Other lines of research that treated communication as an interaction variable include studies of arguments in conflict management, face management behaviors, and emotions in conflict management. Communication researchers have coded arguments in roommate and friendship conflicts (Sillars et al., 1982; Trapp, 1986), in diplomatic disputes (Schuetz, 1978), and in bargaining proposal development (Putnam & Geist, 1985; Putnam & Wilson, 1989).
Face management also surfaces as a process variable when it accounts for cultural comparisons in conflict styles (Oetzel, Myers, Meares, & Lara, 2003; Ting-Toomey, 1988) and relational development in different types of hostage situations (Rogan & Hammer, 1994). Researchers have also examined the effects of emotions on the use of interaction strategies.

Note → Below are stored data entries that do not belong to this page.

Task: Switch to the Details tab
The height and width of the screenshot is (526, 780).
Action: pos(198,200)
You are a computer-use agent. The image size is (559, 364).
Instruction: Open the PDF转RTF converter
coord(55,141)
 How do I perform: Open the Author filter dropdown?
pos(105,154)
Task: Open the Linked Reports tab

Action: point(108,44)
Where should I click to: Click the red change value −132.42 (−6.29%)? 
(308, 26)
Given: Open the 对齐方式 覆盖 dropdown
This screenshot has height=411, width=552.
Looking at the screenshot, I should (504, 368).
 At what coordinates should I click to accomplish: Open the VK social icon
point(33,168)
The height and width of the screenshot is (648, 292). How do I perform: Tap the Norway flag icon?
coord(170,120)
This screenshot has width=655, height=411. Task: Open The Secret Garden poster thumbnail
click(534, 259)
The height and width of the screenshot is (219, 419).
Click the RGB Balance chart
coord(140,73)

Specifically, angry negotiators are more likely to use positional statements and fewer integrative offers than nonangry bargainers (Liu, 2009), while their opponents are more likely to use fewer positional statements, exchange less information about priorities, and make more concessions when negotiating with an angry as opposed to a happy opponent (Liu, 2009; van Kleef, De Dreu, & Manstead, 2004). In an intervention context, however, mediators who encourage emotional identification, paraphrase disputants’ emotional expressions, and foster emotional perspective taking helped disputants transform their conflict situations (Jameson, Bodtker, & Linker, 2010).Treating communication as an interaction variable has shifted the direction of conflict studies in the field. Its growth in the early 1980s paved the way for scholars to investigate the communicative functions of conflict messages. Current scholars have moved away from equating interaction with conflict strategies and functions. One problem with this approach is that messages often fit multiple categories, particularly in how they are expressed, but scholars have developed very sophisticated and nuanced strategies that add complexity to examining communication as an interaction variable (Jameson et al., 2010; Liu, 2009).